When considering a reduced resolution, certain changes emerge. Firstly, for α-glycine [Fig. 11(i)], the disparity between the calorimetry values and those calculated after HAR_NoMoRe is slightly more pronounced at tem­per­a­tures below 50 K, but the calculated values still align better with the experimental data and are lower by 1 J mol⁻¹ K⁻¹ in the highest tem­per­a­ture range. As for β-glycine [Fig. 11(j)], the only noticeable change lies in the difference between the calorimetry and NoMoRe values, which is higher after the resolution cut-off than with maximum resolution data. Even though the difference between the experimental data and the data obtained after HAR_NoMoRe increased from 0.5 to 1 J mol⁻¹ K⁻¹ in com­parison to the maximum resolution data [Fig. 11(k)], the heat capacities for L-alanine turned out to fit better the experimental heat capacities in a much wider tem­per­a­ture range.
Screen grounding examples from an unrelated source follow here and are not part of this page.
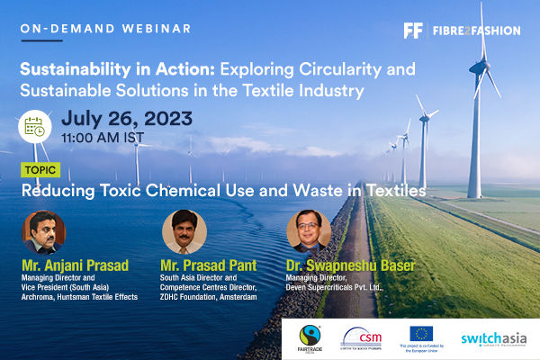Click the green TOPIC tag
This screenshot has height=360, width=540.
(x=42, y=170)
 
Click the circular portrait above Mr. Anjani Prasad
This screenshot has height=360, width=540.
(x=41, y=231)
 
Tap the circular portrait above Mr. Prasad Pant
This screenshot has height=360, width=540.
(x=184, y=231)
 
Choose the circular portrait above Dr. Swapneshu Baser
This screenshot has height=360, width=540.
(x=309, y=231)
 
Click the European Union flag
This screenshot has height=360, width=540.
(x=422, y=334)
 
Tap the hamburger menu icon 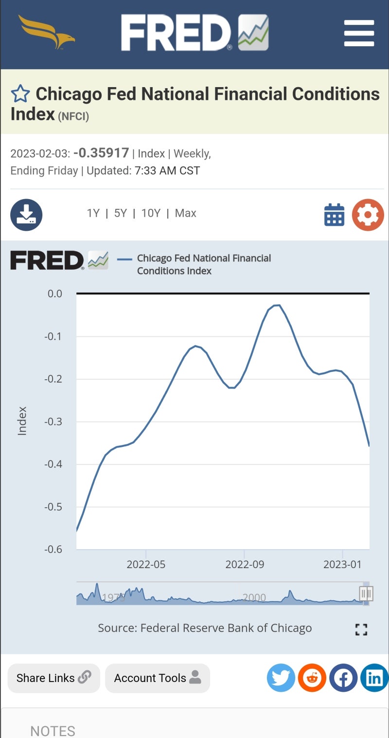click(359, 33)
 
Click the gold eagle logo click(46, 32)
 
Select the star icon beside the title click(20, 93)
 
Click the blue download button click(26, 215)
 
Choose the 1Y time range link click(93, 213)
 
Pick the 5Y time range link click(120, 213)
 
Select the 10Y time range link click(151, 213)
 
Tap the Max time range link click(185, 213)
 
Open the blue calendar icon click(334, 215)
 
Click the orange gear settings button click(368, 215)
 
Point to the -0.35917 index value click(101, 153)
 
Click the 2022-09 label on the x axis click(245, 564)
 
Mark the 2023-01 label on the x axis click(342, 564)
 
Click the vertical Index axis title click(22, 421)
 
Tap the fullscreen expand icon click(361, 629)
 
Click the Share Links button click(54, 678)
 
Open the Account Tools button click(158, 678)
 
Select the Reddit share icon click(312, 678)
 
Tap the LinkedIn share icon click(374, 678)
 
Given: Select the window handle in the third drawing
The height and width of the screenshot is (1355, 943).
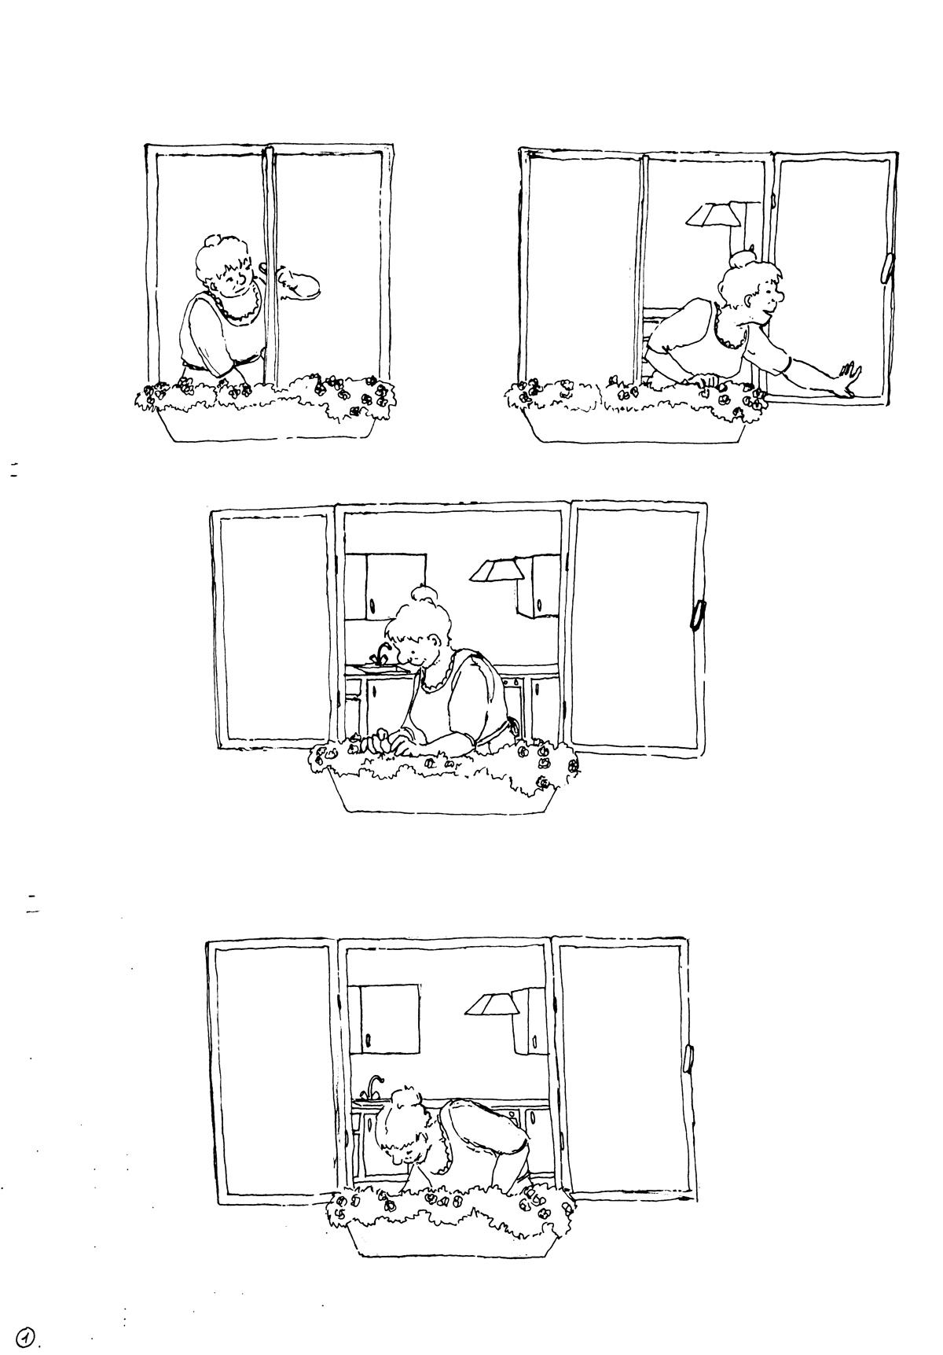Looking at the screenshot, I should click(x=695, y=615).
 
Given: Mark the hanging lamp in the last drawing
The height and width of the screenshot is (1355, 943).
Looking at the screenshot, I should click(x=490, y=1004).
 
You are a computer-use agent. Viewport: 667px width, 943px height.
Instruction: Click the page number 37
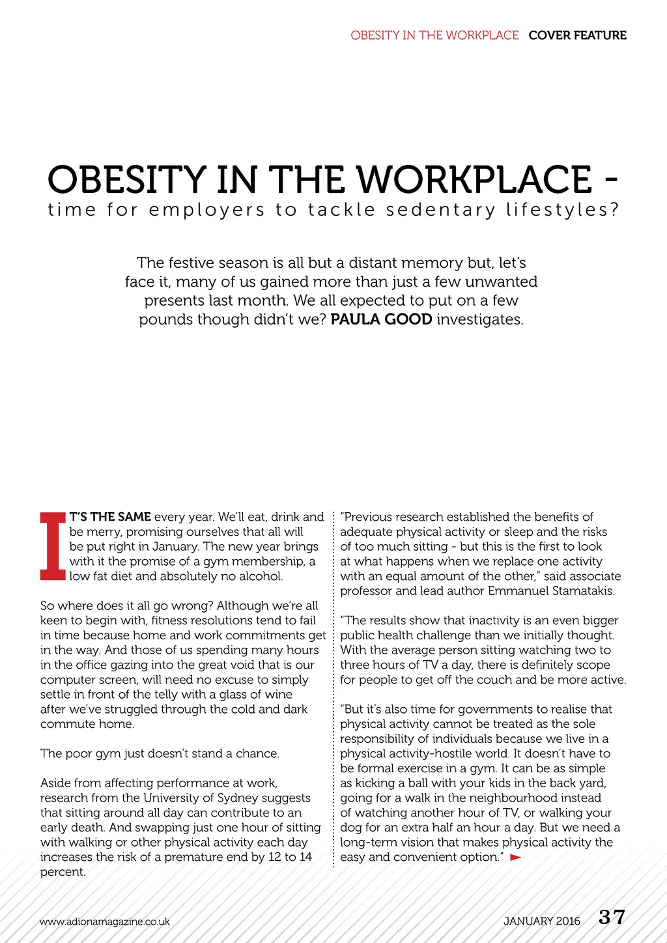click(x=612, y=918)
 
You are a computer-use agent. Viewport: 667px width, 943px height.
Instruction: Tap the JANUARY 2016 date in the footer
click(x=541, y=921)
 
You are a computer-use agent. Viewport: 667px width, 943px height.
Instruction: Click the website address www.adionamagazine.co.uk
click(x=104, y=921)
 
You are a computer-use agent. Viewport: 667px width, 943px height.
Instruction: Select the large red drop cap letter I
click(x=52, y=546)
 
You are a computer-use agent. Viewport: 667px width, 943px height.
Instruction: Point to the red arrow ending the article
click(x=515, y=857)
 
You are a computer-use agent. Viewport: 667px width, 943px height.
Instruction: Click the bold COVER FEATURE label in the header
click(x=577, y=35)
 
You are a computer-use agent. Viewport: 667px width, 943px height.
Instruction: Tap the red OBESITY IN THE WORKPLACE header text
click(x=434, y=35)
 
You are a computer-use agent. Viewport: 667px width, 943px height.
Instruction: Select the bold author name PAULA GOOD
click(x=381, y=319)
For naphthalene [Fig. 11(l)], the difference between the experimental data and the data after HAR_NoMoRe is more significant at tem­per­a­tures below 50 K when the resolution is reduced. However, above approximately 55 K, this difference is lower than when com­pared to DFT-only or NoMoRe calculations.

For the TAAM_NoMoRe models, almost all the results align with those for HAR_NoMoRe. Detailed plots can be found in the supporting information (Fig. S12). Noteworthy distinctions arise primarily for β-glycine (data truncated at 0.8 Å), where the disparity between the experimental data and those refined using TAAM_NoMoRe is twice as high as after HAR_NoMoRe. Additionally, for naphthalene (0.8 Å resolution), data after TAAM_NoMoRe below 50 K exhibit a slightly improved alignment with the experimental data com­pared to the results obtained after HAR_NoMoRe.